■ PROMPT
Would you output the entries below only from the line containing "Menu (286, 186)" through the line containing "Prime Video anuncia", exactly as they stand and with both ends included?
:: RECORD EXCERPTS
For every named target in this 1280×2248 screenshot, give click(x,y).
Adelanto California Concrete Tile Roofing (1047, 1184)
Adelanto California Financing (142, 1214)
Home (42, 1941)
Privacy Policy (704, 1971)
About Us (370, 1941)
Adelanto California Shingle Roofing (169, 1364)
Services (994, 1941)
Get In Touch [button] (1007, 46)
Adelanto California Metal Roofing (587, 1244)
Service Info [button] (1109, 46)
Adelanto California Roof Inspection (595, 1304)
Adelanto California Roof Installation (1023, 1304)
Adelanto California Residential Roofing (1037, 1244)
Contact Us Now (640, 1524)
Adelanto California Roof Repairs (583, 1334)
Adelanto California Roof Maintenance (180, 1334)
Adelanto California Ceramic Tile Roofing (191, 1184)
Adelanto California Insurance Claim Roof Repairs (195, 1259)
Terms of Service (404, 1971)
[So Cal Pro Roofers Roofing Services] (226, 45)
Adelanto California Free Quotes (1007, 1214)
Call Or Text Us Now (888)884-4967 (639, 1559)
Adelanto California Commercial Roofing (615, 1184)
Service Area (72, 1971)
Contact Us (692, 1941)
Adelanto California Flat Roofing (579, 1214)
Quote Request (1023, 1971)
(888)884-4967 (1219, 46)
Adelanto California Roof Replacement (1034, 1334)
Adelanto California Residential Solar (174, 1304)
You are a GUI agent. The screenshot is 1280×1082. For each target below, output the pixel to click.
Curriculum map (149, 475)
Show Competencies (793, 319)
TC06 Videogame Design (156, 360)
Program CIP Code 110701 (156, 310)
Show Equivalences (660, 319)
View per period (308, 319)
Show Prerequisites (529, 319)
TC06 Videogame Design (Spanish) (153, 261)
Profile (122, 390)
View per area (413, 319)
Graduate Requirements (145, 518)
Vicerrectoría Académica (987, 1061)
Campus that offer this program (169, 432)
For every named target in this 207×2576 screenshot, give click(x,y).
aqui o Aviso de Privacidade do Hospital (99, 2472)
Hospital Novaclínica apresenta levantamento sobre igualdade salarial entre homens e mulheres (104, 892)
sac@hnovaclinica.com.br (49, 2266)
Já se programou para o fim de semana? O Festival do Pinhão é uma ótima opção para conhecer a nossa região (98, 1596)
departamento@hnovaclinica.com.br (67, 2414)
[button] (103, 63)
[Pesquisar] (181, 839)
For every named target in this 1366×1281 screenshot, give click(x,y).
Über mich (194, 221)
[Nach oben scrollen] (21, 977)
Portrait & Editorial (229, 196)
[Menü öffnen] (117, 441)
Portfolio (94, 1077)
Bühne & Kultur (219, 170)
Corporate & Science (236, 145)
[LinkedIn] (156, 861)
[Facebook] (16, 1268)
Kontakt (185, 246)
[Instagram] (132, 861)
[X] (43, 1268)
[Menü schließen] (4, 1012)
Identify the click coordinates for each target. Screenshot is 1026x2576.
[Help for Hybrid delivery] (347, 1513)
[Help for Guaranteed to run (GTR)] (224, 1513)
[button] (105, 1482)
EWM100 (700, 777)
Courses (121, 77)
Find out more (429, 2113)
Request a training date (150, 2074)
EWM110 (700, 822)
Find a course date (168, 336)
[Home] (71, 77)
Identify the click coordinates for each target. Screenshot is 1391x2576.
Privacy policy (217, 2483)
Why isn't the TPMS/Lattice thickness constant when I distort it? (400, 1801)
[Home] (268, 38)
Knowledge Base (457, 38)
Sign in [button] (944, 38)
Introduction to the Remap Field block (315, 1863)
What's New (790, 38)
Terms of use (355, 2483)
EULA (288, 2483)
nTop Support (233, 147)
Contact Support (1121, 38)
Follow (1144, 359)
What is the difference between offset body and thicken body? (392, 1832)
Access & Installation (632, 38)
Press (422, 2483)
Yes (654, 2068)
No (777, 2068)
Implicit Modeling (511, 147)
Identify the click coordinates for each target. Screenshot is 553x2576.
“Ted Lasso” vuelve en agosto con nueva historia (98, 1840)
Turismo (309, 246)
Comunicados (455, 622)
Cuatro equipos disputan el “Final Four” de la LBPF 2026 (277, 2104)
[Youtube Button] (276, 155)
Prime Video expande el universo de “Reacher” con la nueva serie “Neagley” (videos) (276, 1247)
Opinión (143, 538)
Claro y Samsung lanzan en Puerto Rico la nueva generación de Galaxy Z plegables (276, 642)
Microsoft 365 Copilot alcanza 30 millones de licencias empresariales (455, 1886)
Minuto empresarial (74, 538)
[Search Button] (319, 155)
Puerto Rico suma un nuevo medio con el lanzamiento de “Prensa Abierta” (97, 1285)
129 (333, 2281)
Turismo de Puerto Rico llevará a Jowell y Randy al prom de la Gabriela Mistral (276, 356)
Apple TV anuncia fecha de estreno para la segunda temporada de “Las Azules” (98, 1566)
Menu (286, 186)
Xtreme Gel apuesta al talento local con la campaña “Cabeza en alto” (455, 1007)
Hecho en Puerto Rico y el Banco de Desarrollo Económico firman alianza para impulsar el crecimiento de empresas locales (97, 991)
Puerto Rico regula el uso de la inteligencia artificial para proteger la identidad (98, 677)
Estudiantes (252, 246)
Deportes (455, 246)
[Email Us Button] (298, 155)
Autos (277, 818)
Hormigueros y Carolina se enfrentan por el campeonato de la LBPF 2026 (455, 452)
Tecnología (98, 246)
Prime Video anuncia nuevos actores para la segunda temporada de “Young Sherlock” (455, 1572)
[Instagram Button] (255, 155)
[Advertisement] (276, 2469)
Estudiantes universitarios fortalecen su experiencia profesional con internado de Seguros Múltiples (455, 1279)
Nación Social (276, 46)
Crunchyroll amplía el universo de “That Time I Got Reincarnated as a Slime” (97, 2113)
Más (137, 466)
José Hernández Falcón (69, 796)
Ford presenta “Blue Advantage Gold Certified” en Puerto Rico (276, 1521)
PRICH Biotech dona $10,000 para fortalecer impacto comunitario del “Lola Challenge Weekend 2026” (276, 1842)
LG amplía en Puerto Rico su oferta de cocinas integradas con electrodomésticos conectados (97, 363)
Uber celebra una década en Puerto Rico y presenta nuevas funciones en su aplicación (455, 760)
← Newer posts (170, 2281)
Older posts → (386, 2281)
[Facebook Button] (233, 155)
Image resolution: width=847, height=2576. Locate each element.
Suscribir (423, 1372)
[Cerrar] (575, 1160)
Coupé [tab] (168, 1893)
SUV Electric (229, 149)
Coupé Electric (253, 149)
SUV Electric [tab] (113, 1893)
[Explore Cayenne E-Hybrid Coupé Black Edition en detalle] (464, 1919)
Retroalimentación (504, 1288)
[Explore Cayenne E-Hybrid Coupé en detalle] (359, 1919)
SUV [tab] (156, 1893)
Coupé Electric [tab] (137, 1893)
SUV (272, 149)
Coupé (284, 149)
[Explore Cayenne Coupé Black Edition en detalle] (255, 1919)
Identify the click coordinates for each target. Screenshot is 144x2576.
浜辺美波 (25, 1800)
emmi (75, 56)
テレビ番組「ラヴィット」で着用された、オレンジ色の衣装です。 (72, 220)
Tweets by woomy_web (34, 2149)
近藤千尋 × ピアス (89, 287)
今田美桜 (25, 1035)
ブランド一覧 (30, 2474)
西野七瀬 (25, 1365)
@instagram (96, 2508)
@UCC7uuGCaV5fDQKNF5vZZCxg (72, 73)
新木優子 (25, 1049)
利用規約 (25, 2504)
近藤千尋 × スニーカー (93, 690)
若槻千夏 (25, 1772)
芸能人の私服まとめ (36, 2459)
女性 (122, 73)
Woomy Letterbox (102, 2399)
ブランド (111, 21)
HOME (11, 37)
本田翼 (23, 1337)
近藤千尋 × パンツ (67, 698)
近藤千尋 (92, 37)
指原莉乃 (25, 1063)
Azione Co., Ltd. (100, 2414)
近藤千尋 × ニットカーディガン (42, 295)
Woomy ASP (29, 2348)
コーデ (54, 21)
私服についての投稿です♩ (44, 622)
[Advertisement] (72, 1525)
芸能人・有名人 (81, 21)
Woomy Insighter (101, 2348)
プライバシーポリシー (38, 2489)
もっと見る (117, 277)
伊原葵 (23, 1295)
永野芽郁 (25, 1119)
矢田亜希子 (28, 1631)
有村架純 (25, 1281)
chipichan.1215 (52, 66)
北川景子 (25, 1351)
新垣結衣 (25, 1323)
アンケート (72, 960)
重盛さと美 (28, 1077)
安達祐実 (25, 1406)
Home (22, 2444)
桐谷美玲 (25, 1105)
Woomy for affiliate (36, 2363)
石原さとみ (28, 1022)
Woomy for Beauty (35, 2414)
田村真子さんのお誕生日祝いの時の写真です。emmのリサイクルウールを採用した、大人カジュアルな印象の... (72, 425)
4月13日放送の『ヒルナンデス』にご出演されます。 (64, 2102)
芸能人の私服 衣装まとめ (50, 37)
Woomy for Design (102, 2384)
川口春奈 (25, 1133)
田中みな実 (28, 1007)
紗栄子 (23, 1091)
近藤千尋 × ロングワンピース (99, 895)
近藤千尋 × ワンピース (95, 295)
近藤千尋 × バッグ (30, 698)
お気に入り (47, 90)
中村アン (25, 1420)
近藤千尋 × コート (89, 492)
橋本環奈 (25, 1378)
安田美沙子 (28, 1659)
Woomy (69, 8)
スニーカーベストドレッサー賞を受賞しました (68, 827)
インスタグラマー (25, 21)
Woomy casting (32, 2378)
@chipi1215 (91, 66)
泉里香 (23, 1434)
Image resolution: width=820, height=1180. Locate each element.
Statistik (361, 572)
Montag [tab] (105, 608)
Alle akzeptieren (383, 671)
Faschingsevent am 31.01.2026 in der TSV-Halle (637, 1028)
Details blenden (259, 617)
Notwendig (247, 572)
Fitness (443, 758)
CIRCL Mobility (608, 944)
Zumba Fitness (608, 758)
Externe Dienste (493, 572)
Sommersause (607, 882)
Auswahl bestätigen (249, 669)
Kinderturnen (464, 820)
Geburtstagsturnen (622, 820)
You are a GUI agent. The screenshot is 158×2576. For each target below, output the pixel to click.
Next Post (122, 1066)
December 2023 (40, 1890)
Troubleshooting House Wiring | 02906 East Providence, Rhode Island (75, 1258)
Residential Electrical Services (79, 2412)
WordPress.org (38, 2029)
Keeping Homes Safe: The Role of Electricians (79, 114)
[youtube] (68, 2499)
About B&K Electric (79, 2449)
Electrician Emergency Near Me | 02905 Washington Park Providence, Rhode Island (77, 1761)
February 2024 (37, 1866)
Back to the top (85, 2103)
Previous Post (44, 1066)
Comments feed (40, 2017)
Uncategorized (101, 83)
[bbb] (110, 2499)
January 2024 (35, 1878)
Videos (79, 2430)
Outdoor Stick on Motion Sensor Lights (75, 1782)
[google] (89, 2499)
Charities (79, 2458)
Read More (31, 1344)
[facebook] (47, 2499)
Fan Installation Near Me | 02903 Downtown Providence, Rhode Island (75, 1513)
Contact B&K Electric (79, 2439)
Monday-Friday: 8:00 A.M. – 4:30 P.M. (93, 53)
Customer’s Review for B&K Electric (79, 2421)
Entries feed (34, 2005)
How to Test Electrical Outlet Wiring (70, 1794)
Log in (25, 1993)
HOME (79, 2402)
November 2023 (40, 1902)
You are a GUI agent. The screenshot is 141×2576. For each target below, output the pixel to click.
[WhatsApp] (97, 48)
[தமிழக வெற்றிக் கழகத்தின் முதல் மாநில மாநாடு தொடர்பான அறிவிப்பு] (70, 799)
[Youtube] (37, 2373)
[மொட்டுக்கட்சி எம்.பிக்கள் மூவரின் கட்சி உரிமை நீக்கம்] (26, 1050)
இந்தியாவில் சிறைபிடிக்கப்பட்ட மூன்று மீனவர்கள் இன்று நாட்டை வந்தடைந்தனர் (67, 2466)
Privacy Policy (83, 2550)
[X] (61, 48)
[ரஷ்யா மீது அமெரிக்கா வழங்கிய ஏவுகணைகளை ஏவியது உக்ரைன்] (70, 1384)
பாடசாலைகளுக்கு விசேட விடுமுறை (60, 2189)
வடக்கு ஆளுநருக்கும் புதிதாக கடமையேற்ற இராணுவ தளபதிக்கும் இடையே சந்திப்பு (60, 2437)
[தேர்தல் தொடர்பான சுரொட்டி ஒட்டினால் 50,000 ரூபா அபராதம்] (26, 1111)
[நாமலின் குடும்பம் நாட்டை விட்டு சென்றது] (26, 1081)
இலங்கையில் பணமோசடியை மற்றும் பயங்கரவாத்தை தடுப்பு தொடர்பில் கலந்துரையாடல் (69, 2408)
::::
■ RESULT BELOW
Menu (286, 186)
Xtreme Gel apuesta al talento local con la campaña “Cabeza en alto” (455, 1007)
Hecho en Puerto Rico y el Banco de Desarrollo Económico firman alianza para impulsar el crecimiento de empresas locales (97, 991)
Puerto Rico regula el uso de la inteligencia artificial para proteger la identidad (98, 677)
Estudiantes (252, 246)
Deportes (455, 246)
[Email Us Button] (298, 155)
Autos (277, 818)
Hormigueros y Carolina se enfrentan por el campeonato de la LBPF 2026 (455, 452)
Tecnología (98, 246)
Prime Video anuncia nuevos actores para la segunda temporada de “Young Sherlock” (455, 1572)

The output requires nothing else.